In the latter case the Appeal Court is in a similar position as the trial court to evaluate the evidence as the court of trial. With this in mind I will now go forward to evaluate the evidence. But first submissions of counsel. — B. Rhodes-Vivour, J.C.A.
⦿ EVALUATING GENUINENESS OF SIGNATURE IN A WILL THROUGH EXPERT EVIDENCE
It is the duty of the trial court to evaluate the evidence of the handwriting expert on the genuineness of the alleged signature on the Will. In doing so the learned trial Judge must keep the following facts in view.
- Expert opinion on the genuineness of a signature should be received with caution especially if there are witnesses who come to court to say they saw the deceased sign the Will.
- Hardly anyone signs in the same way all the time.
- Tests conducted by handwriting experts, comparing handwritings and signature are merely tentative in character, and
- Opinion evidence of an expert is weak evidence this is so because it is the evidence of a person who calls himself an expert. — B. Rhodes-Vivour, J.C.A.
⦿ WHAT IS A SIGNATURE
I must observe that a signature is a persons name, mark or initial that he uses in signing a document/letter.
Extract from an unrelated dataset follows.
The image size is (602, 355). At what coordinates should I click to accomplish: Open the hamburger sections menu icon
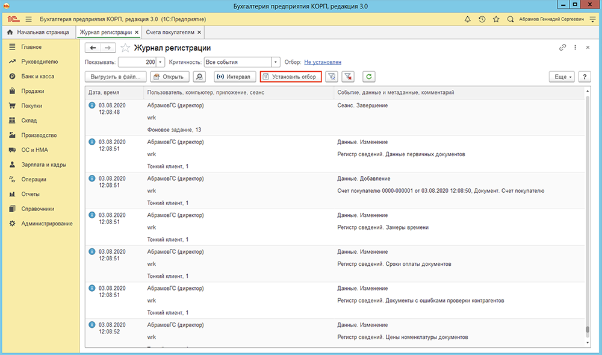click(x=29, y=19)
It is a distinctive pattern by which it can be said who signed a document. — B. Rhodes-Vivour, J.C.A.
⦿ FORGED SIGNATURE VERSUS IRREGULAR SIGNATURE
An irregular signature is one in which the features are not regular, symmetrical. A forged signature is not an irregular signature but a signature of someone else. There is thus a vast difference between a signature which is irregular and a signature which is forged. A signature which is irregular is the signature of the person who is said to have signed it, but a forged signature is not the signature of the person who is said to have signed it. The Randle case supra and the cases relied on by learned counsel for the appellant are irrelevant in the circumstances.
A forged signature is as bad as an unsigned document. The latter being worthless and void. See Section 91 (4) of the Evidence Act. A.G. Abia State V Agharanya (1999) 6 N.W.L.R. Pt. 607 p. 362. — B. Rhodes-Vivour, J.C.A.
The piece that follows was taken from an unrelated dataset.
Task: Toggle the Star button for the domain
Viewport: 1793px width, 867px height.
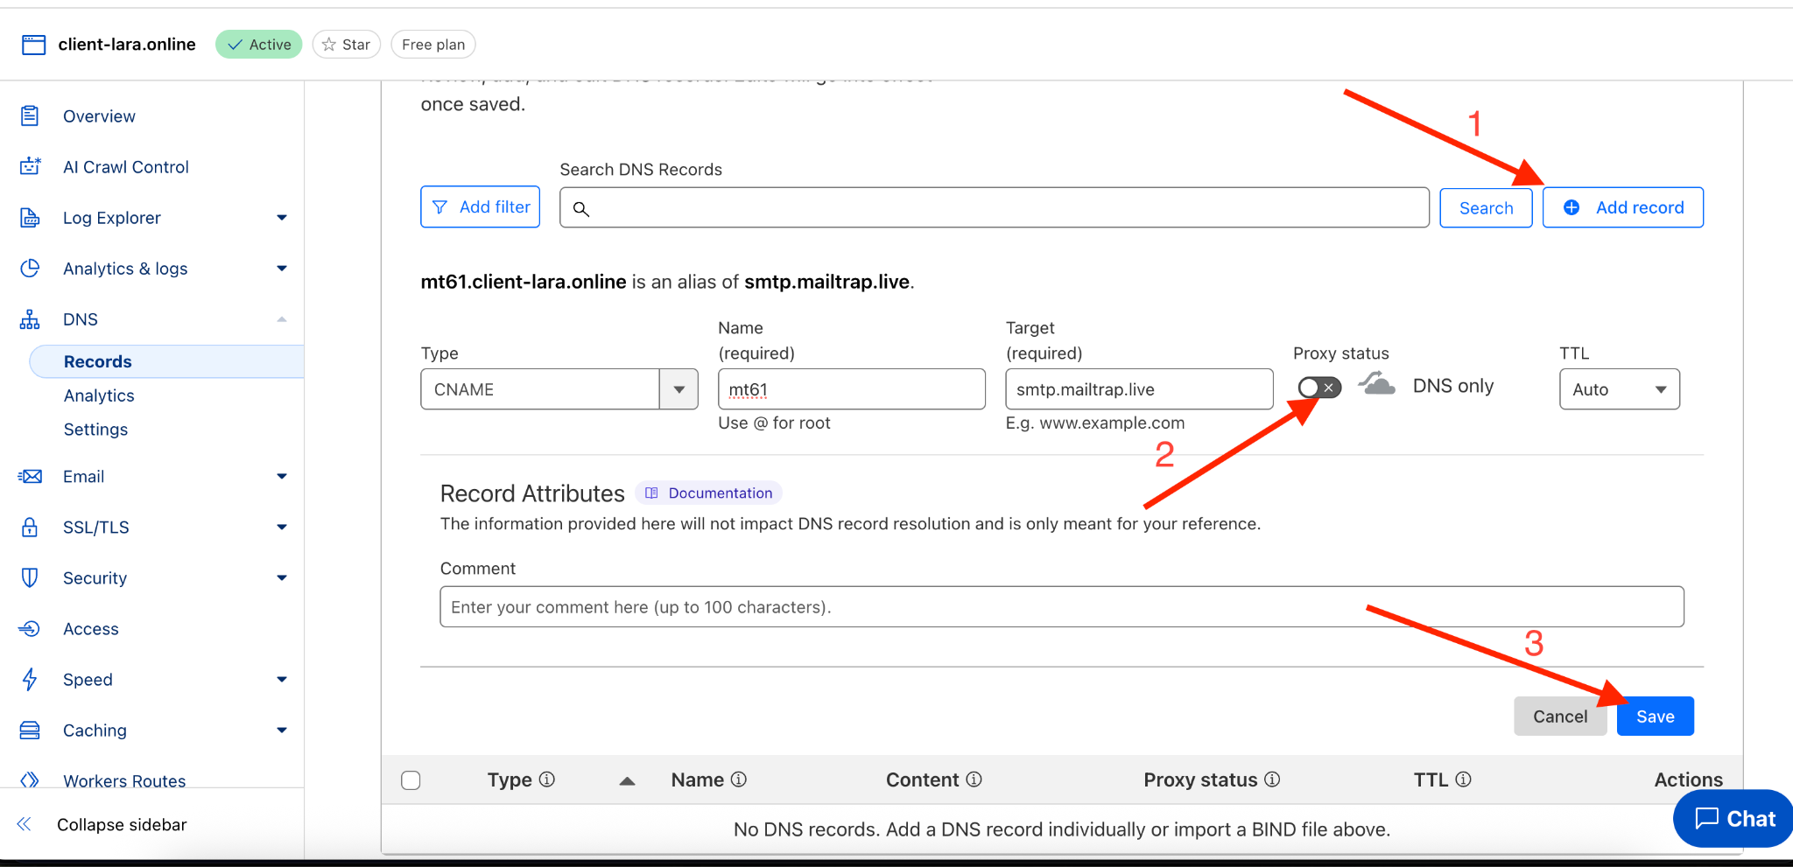Action: [x=346, y=45]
➥ LEAD JUDGEMENT DELIVERED BY:
Bode Rhodes-Vivour, J.C.A.
➥ APPEARANCES
⦿ FOR THE APPELLANT(S)
⦿ FOR THE RESPONDENT(S)
➥ MISCELLANEOUS POINTS
➥ REFERENCED (LEGISLATION)
Section 4 of the Wills Law Cap. W2 Vol. 7 Laws of Lagos State of Nigeria 2003 states the requirement for the execution of a Will. It reads:-
“4 (i) No Will shall be valid unless:-
(a) it is in writing,
(b) it is signed by the testator or signed in his name by some other person in his presence and by his direction, in such place on the Will so that it is apparent on the face of the Will that the testator intended to give effect by the signature to the writing signed as his Will;
(c) The testator makes or acknowledge the signature in the presence of at least two witnesses present at same time;
(d) The witnesses attest and subscribe the Will in the presence of the testator but no form of attestation or publication shall be necessary. 2. No signature under this Section or under any other provision of this law shall be operative to give effect to any disposition or direction which is underneath or follows it nor shall it give effect to any disposition or direction inserted after the signature shall be made.”